> [EXERCISE GOAL]: Going through the data below, please show each line containing the string "agent".

> [Dataset entries]:
↓↓↓
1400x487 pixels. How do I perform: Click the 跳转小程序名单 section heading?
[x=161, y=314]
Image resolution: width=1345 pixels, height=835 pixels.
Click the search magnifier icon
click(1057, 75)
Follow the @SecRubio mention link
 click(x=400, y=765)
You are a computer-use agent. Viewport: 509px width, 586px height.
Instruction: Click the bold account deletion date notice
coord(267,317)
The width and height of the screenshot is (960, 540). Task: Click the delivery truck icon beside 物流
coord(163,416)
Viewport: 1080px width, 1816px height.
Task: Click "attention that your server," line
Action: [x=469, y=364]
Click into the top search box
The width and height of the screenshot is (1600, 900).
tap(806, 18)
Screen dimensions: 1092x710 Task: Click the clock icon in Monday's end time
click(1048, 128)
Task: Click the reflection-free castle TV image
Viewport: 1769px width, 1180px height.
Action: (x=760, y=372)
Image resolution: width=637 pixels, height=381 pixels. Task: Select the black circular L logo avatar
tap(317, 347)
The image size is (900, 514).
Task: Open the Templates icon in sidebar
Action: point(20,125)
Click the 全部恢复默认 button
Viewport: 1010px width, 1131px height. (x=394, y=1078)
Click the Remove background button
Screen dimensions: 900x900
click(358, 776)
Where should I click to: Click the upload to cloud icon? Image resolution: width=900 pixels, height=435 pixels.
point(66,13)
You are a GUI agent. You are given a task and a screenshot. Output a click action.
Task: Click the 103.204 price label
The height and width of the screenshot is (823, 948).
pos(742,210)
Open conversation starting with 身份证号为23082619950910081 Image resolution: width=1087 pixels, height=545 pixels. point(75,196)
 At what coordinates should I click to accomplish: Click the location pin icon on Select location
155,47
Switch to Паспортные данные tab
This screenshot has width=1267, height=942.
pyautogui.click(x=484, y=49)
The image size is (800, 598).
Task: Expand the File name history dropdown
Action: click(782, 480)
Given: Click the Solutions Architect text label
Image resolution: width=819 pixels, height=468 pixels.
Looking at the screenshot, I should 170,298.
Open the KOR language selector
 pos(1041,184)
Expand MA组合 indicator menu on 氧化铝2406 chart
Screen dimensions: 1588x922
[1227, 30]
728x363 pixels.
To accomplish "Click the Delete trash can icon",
↑↑↑
> [THE ANSWER]:
You are a computer-use agent. Viewport: 509px width, 586px height.
You are a GUI agent. You are given a task and a screenshot. Output a click action.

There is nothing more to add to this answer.